PS Ale jest to też ciekawe źródło historyczne, które cudem dosłownie ocalało: mój notatnik, z którym zdarzało mi się chodzić na wykłady moskiewskich wykładowców KC KPZR, którzy przybyli do nas w Penzie i czytali nam, wykładowcy „niższy poziom” na poziomie OK i RK KPSS wykłady z postawami na temat tego, co można powiedzieć „ludziom”, a czego nie! Ta książka ma dokładne odniesienie do czasu: jesień 1985. Oznacza to, że do wyjazdu na studia podyplomowe w Kujbyszewie, gdzie miałem się pojawić 1 listopada, zostało mi tylko kilka dni lub tygodni. Tutaj w lewym dolnym rogu znajduje się znak, że artykuł wysłany do Komsomolskiej Prawdy został opublikowany 5.12.1985. Dziwny mechanizm po lewej stronie oznaczony jako „zrobione” to domowej roboty przepustka wibracyjna do następnego programu telewizyjnego „Studio młodych techników” w telewizji Penza. Ten zabawny samochód był w stanie poruszać się do przodu dzięki wibracjom w dowolnej pozycji (niezależnie od tego, jak spadł na boki). Po prawej - dane o ówczesnej konfrontacji militarno-gospodarczej między ZSRR a Stanami Zjednoczonymi.

Obraz
Obraz

To zdjęcie przedstawia kolejne dwie strony zeszytu. I tutaj mówimy o straszliwym braku siły roboczej w regionie Penza (po lewej) i trudnych perspektywach na rok 1995 (po prawej). W rolnictwie USA - 4,5 mln osób. Mamy 27 milionów ludzi! W rzeczywistości powiedziano nam wtedy otwarcie, że eksperyment społeczny w Rosji się nie powiódł. Ale dopiero wtedy tego nie zrozumieliśmy!

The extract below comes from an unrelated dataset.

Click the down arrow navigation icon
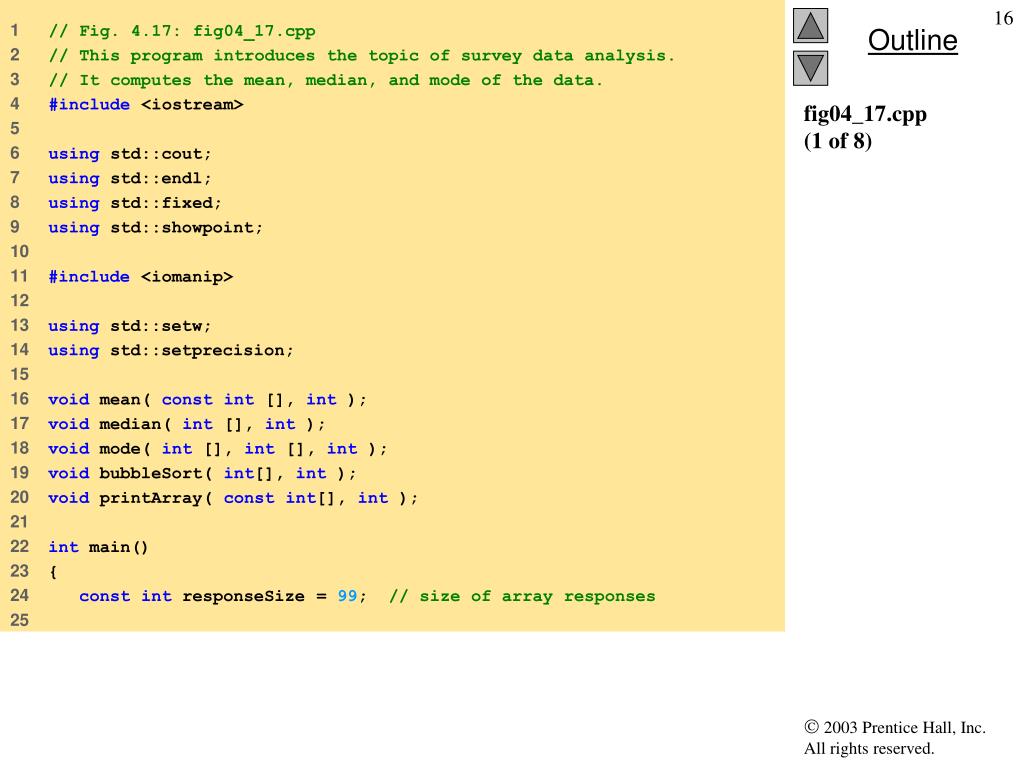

Podkreślano, że najtrudniejszy będzie 13. plan pięcioletni. 40% populacji wykonuje pracę fizyczną o niskiej produktywności. I tutaj zostaliśmy wymienieni jako główna sprzeczność socjalizmu, który był wówczas postrzegany „na górze”: „pomiędzy rosnącymi możliwościami naszego społeczeństwa a ich wykorzystaniem”. Więc widzisz, jak to było. Ludzie na szczycie dostrzegli wszystkie te niedociągnięcia już w 1985 roku i zdali sobie sprawę, że za 10 lat po prostu nie będziemy mieć wystarczającej siły roboczej, aby z niej korzystać. Tylko w 1982 r. ponieśliśmy straty w wysokości 50 mln roboczodni i 5,5 mld rubli z powodu łamania dyscypliny pracy, czyli pracy beztroskiej. Co prawda, kiedy to wszystko spisałem, to… – tu jest to cecha natury ludzkiej – nie przywiązywał do tego większej wagi. "Rozwiąże się, mówią, albo tam" na górze "coś wymyśli!" A tam "powyżej" naprawdę wymyśliłem !!!